Vocabulary in Comprehension
knowledge AI FacilitatedLIT-R-C003
The active use and understanding of newly introduced vocabulary encountered in stories, non-fiction texts, rhymes, and poems. At EYFS, vocabulary in comprehension involves both receptive knowledge (understanding what a word means when heard) and productive use (being able to use the word appropriately in one's own speech, discussion, and play). Rich vocabulary knowledge is directly predictive of reading comprehension at KS1 and beyond. This concept encompasses Tier 2 vocabulary (general academic words used across subjects: enormous, delicate, transparent, anxious) as well as Tier 3 words specific to topics being studied.
Teaching guidance
Explicitly highlight new vocabulary during shared reading: stop, say the word, explain or elicit its meaning, use it in a sentence, and invite children to use it. Revisit target vocabulary across the week in different contexts. Create vocabulary displays and word cards in the reading area. Encourage children to use target words in their own talk, play, and drawing. Sentence stems that include the new word can scaffold early use.
Common misconceptions
Children sometimes know a word receptively but are unable to use it productively. They may give a definition-like response ('enormous means big') but not use the word in natural speech. Providing multiple meaningful exposures in varied contexts, rather than definitions alone, supports productive vocabulary acquisition.
Difficulty levels
Beginning to understand the meaning of new words encountered in stories when the adult explains them, but not yet using them independently.
Example task
While reading, the adult explains 'enormous means really, really big.' Observe if the child responds to the word in context.
Model response: The child nods and points to the picture: 'That IS enormous!' They understand the meaning in context with adult support.
Sometimes understanding and using vocabulary from stories and teaching in appropriate contexts, making links between new words and known concepts.
Example task
After reading a book featuring the word 'miniature', observe if the child uses it during the week.
Model response: During small-world play later that week, the child says: 'These are miniature people for my miniature house.' They have transferred the word to a new context.
Using new vocabulary from stories, non-fiction and teaching accurately in discussion and play, demonstrating understanding through correct usage.
Example task
During a science activity about habitats, observe whether the child uses vocabulary from the week's reading.

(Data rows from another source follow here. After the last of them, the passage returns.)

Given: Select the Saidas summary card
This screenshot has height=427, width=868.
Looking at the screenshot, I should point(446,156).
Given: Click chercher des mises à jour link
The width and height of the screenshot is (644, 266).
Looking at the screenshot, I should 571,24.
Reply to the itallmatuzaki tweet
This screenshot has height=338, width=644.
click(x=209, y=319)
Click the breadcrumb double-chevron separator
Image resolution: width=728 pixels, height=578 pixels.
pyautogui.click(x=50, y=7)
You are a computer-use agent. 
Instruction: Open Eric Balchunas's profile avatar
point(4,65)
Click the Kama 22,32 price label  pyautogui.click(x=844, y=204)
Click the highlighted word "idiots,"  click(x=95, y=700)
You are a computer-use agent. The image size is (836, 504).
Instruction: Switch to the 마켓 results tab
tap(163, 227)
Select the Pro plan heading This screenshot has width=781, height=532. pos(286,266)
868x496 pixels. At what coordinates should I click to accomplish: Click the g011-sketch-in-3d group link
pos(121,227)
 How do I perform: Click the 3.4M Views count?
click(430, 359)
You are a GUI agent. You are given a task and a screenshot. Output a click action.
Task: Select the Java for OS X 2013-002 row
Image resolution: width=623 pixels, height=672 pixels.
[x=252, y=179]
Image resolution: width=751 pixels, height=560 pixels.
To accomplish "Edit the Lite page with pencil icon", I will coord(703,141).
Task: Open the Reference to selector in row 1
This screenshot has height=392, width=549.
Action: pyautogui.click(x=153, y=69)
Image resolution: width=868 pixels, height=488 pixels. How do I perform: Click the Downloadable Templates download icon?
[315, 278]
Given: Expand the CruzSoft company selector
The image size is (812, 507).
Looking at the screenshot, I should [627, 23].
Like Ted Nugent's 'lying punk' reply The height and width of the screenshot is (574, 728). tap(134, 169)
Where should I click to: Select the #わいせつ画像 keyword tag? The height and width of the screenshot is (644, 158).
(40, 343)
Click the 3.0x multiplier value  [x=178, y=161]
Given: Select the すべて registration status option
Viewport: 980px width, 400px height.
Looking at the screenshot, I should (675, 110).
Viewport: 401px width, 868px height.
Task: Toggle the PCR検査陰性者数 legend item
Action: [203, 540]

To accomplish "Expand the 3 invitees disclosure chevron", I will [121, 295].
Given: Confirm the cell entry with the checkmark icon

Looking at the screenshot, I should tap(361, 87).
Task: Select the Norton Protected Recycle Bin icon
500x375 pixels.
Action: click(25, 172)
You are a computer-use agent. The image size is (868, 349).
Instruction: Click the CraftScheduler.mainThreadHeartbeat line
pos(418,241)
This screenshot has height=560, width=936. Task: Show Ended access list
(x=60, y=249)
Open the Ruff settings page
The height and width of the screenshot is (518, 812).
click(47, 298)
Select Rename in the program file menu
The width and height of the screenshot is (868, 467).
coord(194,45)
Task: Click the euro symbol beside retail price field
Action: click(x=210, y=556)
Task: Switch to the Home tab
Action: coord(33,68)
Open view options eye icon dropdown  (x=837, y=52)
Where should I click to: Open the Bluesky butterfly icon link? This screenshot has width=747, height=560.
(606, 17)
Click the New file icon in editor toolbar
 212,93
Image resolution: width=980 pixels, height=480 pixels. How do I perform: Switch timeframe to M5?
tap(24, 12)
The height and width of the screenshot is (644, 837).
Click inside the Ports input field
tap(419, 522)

Model response: The child says: 'The caterpillar lives on the leaf — that's its habitat. It needs the leaf for food and for shelter from predators.' They use 'habitat', 'shelter' and 'predators' accurately, having encountered them in a non-fiction text earlier in the week.
Delivery rationale
EYFS concept for 4-5 year olds — AI can deliver structured activities via voice/touch but adult facilitates physical tasks and monitors engagement.